Topical application of tranexamic acid can provide adequate concentrations in the wound with a low systemic concentration and thus lessen the risk of systemic adverse events. Topical application is receiving increasing attention, as it is inexpensive and simple, and may reduce bleeding from all surgical surfaces.25 Large studies from joint replacement surgery have confirmed that topical use of tranexamic acid reduces blood loss at least as well as intravenous administration.26–30 Studies from cardiac and thoracic surgery are fewer, smaller, and not unambiguous.31–38 Studies on topical use of tranexamic acid from other surgical areas have so far been scarce.39–46
Topical use of tranexamic acid in surgery consists mostly of administration as a bolus into a confined space or by adding it to the irrigation fluid.26 Moistening a wound surface can be performed with a small volume with a high drug concentration,46 whereas irrigation or local bolus administration needs larger volumes with lower drug concentrations.26 The lowest tranexamic acid concentration that can be administered in a solution and still have a topical hemostatic effect is unknown, but concentrations below 5 mg/ml have been shown to be effective.37,38,47 In oral and dental surgery, a high-concentration mouthwash (48 mg/ml) has been reported but is not commercially available.43,48,49 Only a few studies have measured systemic tranexamic acid concentrations after topical use in surgery, and then mostly at a single time point, rendering peak levels uncertain and precluding a complete pharmacokinetic analysis.33,41,50,51
The aim of this study was to investigate the degree of systemic absorption after two means of topical routine prophylactic application in patients having large wound surface areas: (1) moistening the wound surface before closure with 20 ml of tranexamic acid 25 mg/ml46,52 or (2) instilling a bolus of 200 ml tranexamic acid 5 mg/ml into the wound cavity retrogradely by means of drains after closure. We also compared the systemic tranexamic acid concentrations achieved by these two methods with standard intravenous prophylactic administration of 1 g of tranexamic acid in hip replacement surgery.
PATIENTS AND METHODS
Patients older than 18 years undergoing skin-reducing abdominoplasty after massive weight loss were consecutively recruited from two plastic surgical clinics in Trondheim, Norway. St. Olav’s University Hospital routinely moistens the wound surfaces with 20 ml of 25 mg/ml tranexamic acid (the topical moistening group), based on a previous study from our group showing the efficacy of this method.46 The application is demonstrated in a video.52 Twenty milliliters is a sufficient volume to moisten even large wounds, and 25 mg/ml is unlikely to be toxic.53,54 Aleris Medical Center instills a bolus of 200 ml of 5 mg/ml tranexamic acid mixed with local anesthesia into the wound cavity retrogradely by means of the drains after wound closure (the topical bolus group). This concentration is lower than in the topical moistening group, but 5 mg/ml has had effect in published studies.37,47 Both clinics practice prophylactic topical tranexamic acid in all surgery, but abdominoplasties have the largest wound surfaces, which would allow for maximum absorption and thus constitute a good model for a pharmacokinetic study. Patients undergoing hip replacement surgery and routinely receiving 1 g tranexamic acid intravenously constituted the reference group (the intravenous bolus group) and were consecutively recruited from the Department of Orthopedics at St. Olav’s University Hospital.

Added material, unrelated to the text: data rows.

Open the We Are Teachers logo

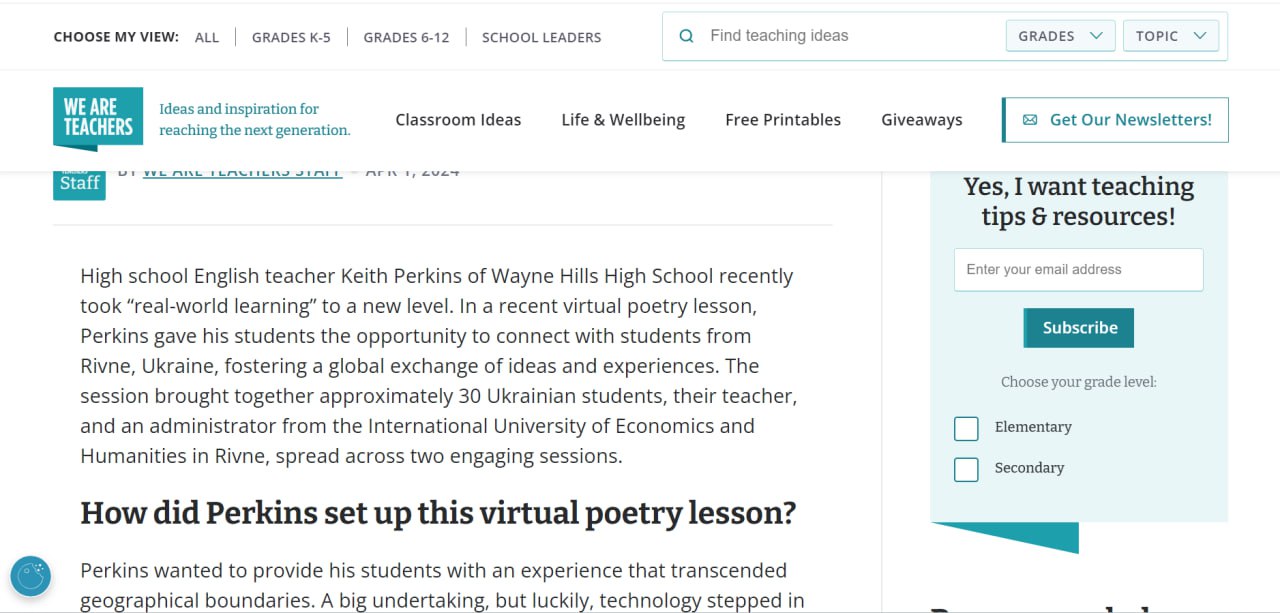(98, 119)
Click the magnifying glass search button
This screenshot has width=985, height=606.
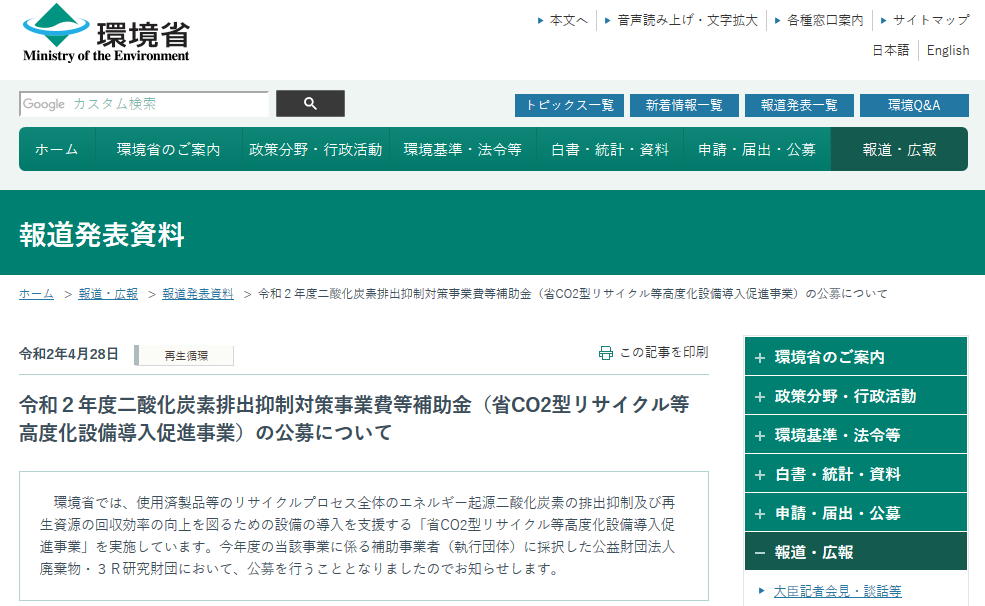pyautogui.click(x=310, y=104)
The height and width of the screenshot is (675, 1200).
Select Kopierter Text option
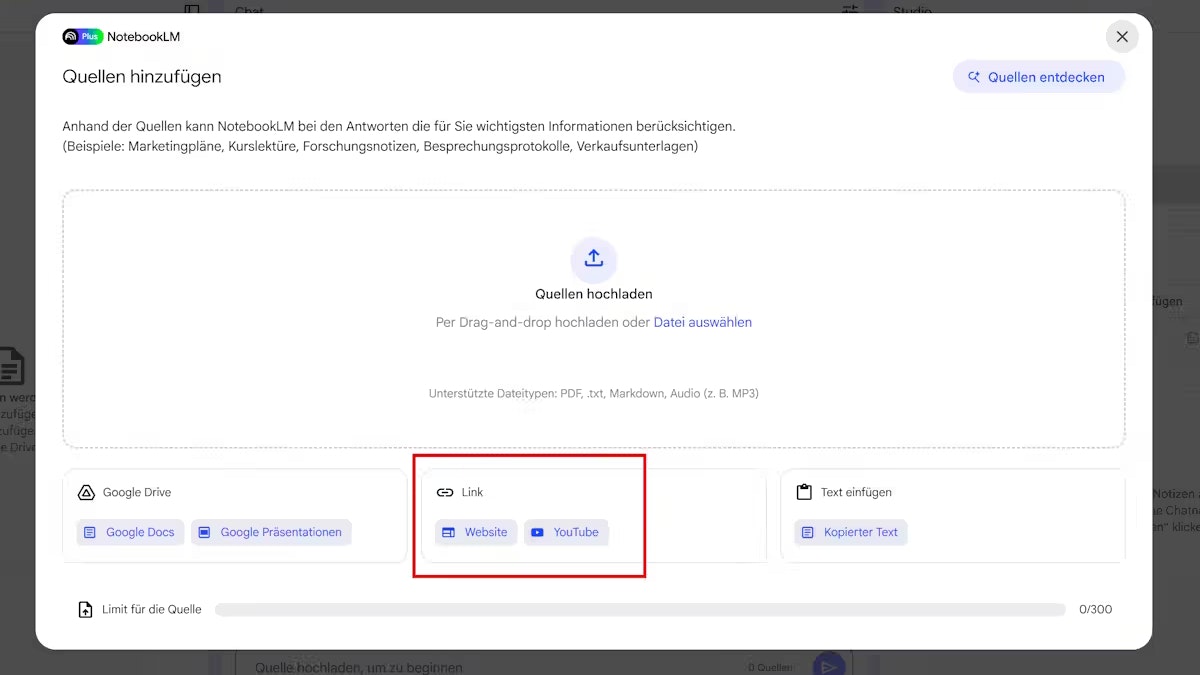tap(851, 532)
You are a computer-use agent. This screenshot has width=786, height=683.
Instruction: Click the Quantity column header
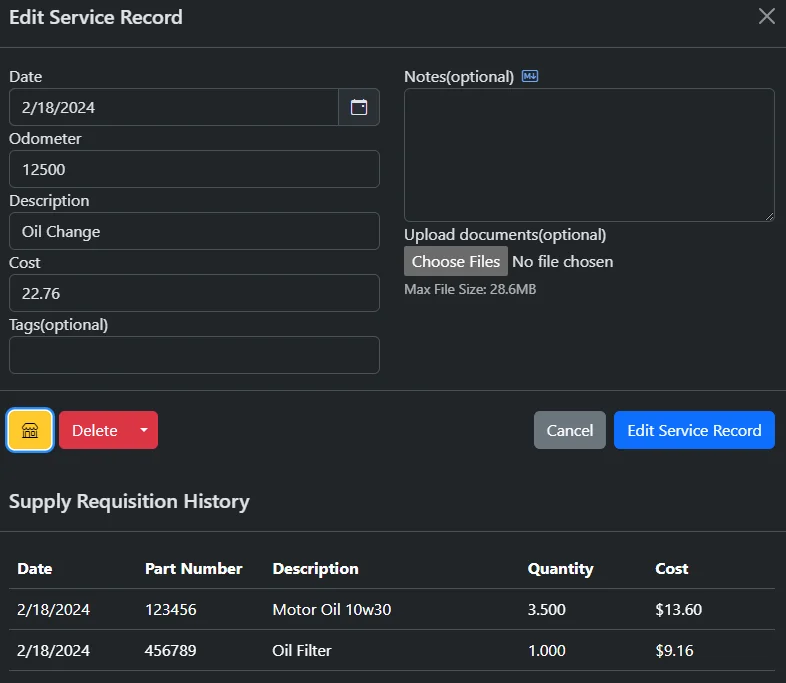(560, 568)
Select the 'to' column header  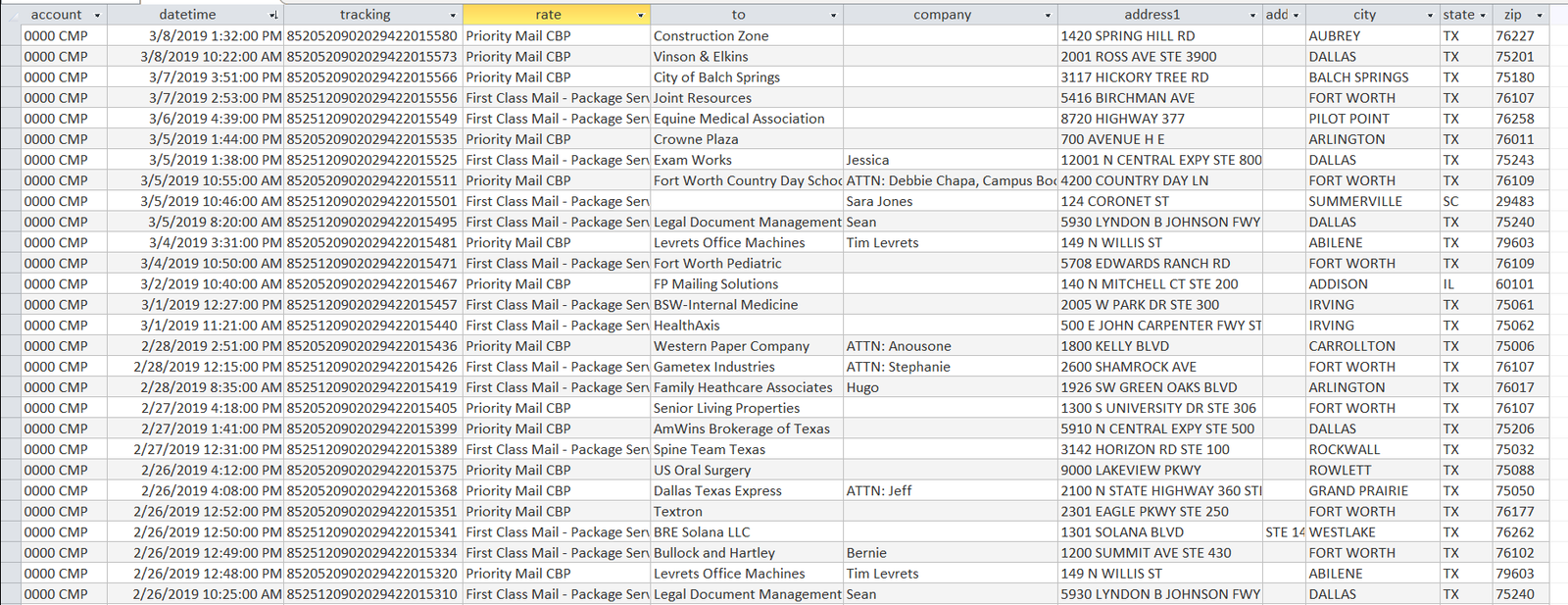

Patients were not eligible for inclusion if they (1) were pregnant or nursing, (2) had a known allergy to tranexamic acid, (3) had a known history of a thromboembolic event, or (4) had an estimated glomerular filtration rate less than 60 ml/minute. Twelve patients were recruited in each of the three groups. The Regional Committee for Medical and Health Research Ethics in Mid Norway and the Norwegian Medicines Agency approved the study. Written informed consent was obtained from all participants.
Age, sex, height, body weight, body mass index, serum creatinine concentration, and estimated glomerular filtration rate were registered for all participants. The weight of the resected tissue was registered for the abdominoplasty groups and the maximum width and length of the wound were measured to allow calculation of an elliptical wound surface area (in square centimeters) as π × (length/2) × (width/2).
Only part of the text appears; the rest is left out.